Lors du Grand Prix de Belgique, Jules Bianchi et son coéquipier Max Chilton accèdent ensemble pour la première fois à la deuxième phase des qualifications et se classent quinzième et seizième sur la grille de départ ; il termine dix-huitième de l’épreuve. Au Grand Prix de Corée du Sud, il prolonge son contrat d’un an avec Marussia et finit seizième de la course.

Le pilote français termine à la 19e place finale du championnat des Pilotes 2013, avec aucun point et pour meilleur résultat, une treizième place, devançant son coéquipier Max Chilton. Son écurie russe Marussia F1 Team termine à la dixième et l’avant-dernière place du championnat des Constructeurs.

Jules_Bianchi marussia 2013
jb P9

2014 : deuxième saison avec Marussia F1 Team


Jules connaît un début de saison rythmé par les accidents et problèmes techniques sur les quatre premiers grands prix de la saison. Lors du Grand Prix d’Espagne, la Marussia MR03 bénéficie d’améliorations aérodynamiques mais il termine dix-huitième à deux tours du vainqueur, Lewis Hamilton.

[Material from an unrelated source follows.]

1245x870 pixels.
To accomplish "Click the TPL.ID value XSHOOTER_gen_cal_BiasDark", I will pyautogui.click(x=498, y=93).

Vient alors l’exploit du Grand Prix de Monaco, deux semaines après le Grand Prix d’Espagne. Malgré un mauvais départ, le Français se retrouve seizième à la fin du premier tour. Les abandons successifs de plusieurs coureurs ainsi que la domination de ses concurrents directs et de Romain Grosjean lui permettent de se hisser à la dixième place au soixantième tour. Il franchit la ligne d’arrivée en huitième position, à un tour de Rosberg. Toutefois, il est pénalisé de cinq secondes pour avoir effectué son stop-and-go sous le régime de la voiture de sécurité et est relégué à la neuvième place finale, marquant ainsi ses deux uniques points en Formule 1, les premiers également pour Marussia.

Le Grand Prix suivant est disputé sur le circuit Gilles-Villeneuve, au Canada. La course tourne court puisqu’après avoir pris un bon départ lui permettant de tenir à distance ses poursuivants, il est violemment percuté par son équipier au troisième virage du premier tour, le Britannique ayant perdu le contrôle de sa monoplace. Bianchi se dit déçu alors que « c’était une course qui avait tant de promesses. »

En Grande-Bretagne, il réalise la meilleure qualification de sa carrière en partant douzième ; le lendemain il termine quatorzième de l’épreuve. Lors du Grand Prix de Belgique après la pause estivale, Jules, qui accède à la deuxième phase des qualifications grâce à une seizième place sur la grille, abandonne en fin d’épreuve.

Accident de Suzuka


Le 5 octobre 2014, au quarante-troisième tour de course du Grand Prix du Japon, sous une pluie battante causée par le typhon Phanfone, il percute un engin de levage qui dégageait la Sauber d’Adrian Sutil. Évacué du circuit inconscient, il est transporté à l’hôpital universitaire de Mie, à 15 kilomètres de Suzuka où il est opéré d’un hématome au cerveau. Toujours inconscient, il est sorti du coma artificiel dans lequel il a été placé peu après l’accident et respire sans assistance.

Il est transféré au Centre Hospitalier Universitaire de Nice le 19 novembre. Après plus de neuf mois passés dans un coma profond, Jules décède des suites de cet accident à Nice, le 17 juillet 2015. C’est le premier accident mortel survenu en course lors d’un Grand Prix de Formule 1 depuis le Grand Prix de Saint-Marin en 1994 et la mort d’Ayrton Senna.

À la suite de cette tragédie, la FIA* décide de retirer son numéro permanent, le n° 17.

Le #17 devient un symbole, celui de la vie brisé de ce pilote aussi talentueux que généreux. Tous les pilotes lui rendront hommage, à ses funérailles et aussi lors du Grand Prix de Hongrie à Budapest.

Début 2016, son père, Philippe Bianchi, annonce la création de l’Association Jules Bianchi Society destinée à soutenir les jeunes pilotes talentueux sans moyens financiers.